▶ TRY IT
Exactly reproduce the line that contains "Screen dimensions: 912x467" and all lines after it in the entries below, through the very last line.

(Collected data entries)

* * *

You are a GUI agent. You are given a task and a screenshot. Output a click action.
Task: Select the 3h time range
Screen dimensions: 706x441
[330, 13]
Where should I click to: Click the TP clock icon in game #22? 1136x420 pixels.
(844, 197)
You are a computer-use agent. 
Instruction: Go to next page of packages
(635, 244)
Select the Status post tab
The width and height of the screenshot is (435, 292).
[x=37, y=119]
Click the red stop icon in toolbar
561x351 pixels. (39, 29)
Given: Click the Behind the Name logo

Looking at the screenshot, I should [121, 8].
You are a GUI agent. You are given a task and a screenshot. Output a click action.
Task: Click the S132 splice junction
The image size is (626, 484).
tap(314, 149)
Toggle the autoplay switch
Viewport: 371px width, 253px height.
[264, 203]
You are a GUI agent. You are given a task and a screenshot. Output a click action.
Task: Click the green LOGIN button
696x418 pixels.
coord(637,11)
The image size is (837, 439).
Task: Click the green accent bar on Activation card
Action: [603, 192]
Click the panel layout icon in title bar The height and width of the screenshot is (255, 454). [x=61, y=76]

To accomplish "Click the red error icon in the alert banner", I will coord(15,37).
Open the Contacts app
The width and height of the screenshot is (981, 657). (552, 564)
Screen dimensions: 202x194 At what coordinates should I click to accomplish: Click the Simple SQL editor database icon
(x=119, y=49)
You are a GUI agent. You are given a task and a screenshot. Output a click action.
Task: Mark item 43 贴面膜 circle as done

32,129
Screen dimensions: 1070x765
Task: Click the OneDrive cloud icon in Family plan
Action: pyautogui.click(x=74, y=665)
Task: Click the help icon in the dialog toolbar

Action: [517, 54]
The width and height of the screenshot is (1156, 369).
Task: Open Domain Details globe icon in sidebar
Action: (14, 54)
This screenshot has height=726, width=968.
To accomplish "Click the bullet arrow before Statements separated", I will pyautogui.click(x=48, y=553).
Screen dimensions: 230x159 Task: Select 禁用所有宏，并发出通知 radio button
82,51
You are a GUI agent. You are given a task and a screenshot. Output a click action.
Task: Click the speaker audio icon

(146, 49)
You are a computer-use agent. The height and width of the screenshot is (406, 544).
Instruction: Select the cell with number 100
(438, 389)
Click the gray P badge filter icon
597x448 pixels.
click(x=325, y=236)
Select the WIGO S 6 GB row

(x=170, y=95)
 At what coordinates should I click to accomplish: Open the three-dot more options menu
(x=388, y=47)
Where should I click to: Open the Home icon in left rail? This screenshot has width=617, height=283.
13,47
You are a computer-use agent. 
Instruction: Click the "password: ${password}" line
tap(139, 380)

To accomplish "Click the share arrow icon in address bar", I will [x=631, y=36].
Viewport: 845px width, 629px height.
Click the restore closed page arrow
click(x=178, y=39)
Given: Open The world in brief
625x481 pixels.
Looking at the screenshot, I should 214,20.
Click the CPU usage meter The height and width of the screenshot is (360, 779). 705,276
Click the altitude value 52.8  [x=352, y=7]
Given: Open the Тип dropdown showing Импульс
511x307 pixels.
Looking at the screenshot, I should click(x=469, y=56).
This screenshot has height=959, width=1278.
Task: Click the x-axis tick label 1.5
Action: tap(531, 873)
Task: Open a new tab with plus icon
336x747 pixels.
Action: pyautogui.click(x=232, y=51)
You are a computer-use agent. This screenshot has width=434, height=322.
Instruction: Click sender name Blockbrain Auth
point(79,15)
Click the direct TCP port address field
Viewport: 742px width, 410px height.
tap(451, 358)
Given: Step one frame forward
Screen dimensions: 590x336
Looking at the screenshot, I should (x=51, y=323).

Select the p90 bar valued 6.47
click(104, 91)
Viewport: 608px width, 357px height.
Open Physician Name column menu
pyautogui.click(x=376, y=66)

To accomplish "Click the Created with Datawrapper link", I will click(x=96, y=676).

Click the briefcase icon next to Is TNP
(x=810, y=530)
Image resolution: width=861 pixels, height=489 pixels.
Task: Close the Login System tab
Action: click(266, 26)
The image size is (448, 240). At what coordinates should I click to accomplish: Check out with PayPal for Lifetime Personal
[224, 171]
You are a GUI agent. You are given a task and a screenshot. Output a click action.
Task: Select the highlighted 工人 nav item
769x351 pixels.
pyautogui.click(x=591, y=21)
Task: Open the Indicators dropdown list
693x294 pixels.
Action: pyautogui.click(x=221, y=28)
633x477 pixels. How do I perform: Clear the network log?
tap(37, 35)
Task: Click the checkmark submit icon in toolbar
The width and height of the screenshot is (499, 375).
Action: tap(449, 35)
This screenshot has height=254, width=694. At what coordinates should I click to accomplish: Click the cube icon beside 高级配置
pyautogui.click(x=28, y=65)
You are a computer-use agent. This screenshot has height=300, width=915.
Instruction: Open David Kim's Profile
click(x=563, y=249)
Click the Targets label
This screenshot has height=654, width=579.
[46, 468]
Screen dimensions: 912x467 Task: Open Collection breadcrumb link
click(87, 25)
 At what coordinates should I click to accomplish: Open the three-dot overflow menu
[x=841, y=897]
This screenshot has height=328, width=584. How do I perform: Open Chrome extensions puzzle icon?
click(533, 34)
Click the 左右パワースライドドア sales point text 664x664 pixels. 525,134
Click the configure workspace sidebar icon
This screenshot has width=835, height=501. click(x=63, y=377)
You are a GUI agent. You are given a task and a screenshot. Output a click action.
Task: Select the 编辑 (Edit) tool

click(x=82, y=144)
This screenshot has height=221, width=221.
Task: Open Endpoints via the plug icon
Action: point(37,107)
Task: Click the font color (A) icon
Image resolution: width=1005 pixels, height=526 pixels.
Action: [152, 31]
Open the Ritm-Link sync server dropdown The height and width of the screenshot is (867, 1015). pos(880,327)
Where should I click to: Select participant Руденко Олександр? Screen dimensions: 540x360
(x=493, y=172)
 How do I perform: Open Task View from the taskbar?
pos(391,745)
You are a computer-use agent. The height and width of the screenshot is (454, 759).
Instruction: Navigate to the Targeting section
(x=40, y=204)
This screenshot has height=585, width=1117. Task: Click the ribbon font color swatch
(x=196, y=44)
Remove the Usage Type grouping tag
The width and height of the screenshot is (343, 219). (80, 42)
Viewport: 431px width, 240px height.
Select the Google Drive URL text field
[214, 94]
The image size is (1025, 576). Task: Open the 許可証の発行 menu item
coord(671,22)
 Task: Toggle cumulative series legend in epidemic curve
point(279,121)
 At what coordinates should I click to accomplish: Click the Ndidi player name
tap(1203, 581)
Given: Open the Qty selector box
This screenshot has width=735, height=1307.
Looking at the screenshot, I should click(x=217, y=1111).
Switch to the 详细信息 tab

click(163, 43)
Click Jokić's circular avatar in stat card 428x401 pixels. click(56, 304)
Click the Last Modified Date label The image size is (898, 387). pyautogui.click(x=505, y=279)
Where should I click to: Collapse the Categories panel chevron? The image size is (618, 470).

* * *

▶ SOLUTION TO THIS PROBLEM
Screen dimensions: 912x467 Task: Open Collection breadcrumb link
click(87, 25)
 At what coordinates should I click to accomplish: Open the three-dot overflow menu
[x=841, y=897]
This screenshot has height=328, width=584. How do I perform: Open Chrome extensions puzzle icon?
click(533, 34)
Click the 左右パワースライドドア sales point text 664x664 pixels. 525,134
Click the configure workspace sidebar icon
This screenshot has width=835, height=501. click(x=63, y=377)
You are a GUI agent. You are given a task and a screenshot. Output a click action.
Task: Select the 编辑 (Edit) tool

click(x=82, y=144)
This screenshot has height=221, width=221.
Task: Open Endpoints via the plug icon
Action: point(37,107)
Task: Click the font color (A) icon
Image resolution: width=1005 pixels, height=526 pixels.
Action: [152, 31]
Open the Ritm-Link sync server dropdown The height and width of the screenshot is (867, 1015). pos(880,327)
Where should I click to: Select participant Руденко Олександр? Screen dimensions: 540x360
(x=493, y=172)
 How do I perform: Open Task View from the taskbar?
pos(391,745)
You are a computer-use agent. The height and width of the screenshot is (454, 759).
Instruction: Navigate to the Targeting section
(x=40, y=204)
This screenshot has height=585, width=1117. Task: Click the ribbon font color swatch
(x=196, y=44)
Remove the Usage Type grouping tag
The width and height of the screenshot is (343, 219). (80, 42)
Viewport: 431px width, 240px height.
Select the Google Drive URL text field
[214, 94]
The image size is (1025, 576). Task: Open the 許可証の発行 menu item
coord(671,22)
 Task: Toggle cumulative series legend in epidemic curve
point(279,121)
 At what coordinates should I click to accomplish: Click the Ndidi player name
tap(1203, 581)
Given: Open the Qty selector box
This screenshot has width=735, height=1307.
Looking at the screenshot, I should click(x=217, y=1111).
Switch to the 详细信息 tab

click(163, 43)
Click Jokić's circular avatar in stat card 428x401 pixels. click(56, 304)
Click the Last Modified Date label The image size is (898, 387). pyautogui.click(x=505, y=279)
Where should I click to: Collapse the Categories panel chevron? The image size is (618, 470).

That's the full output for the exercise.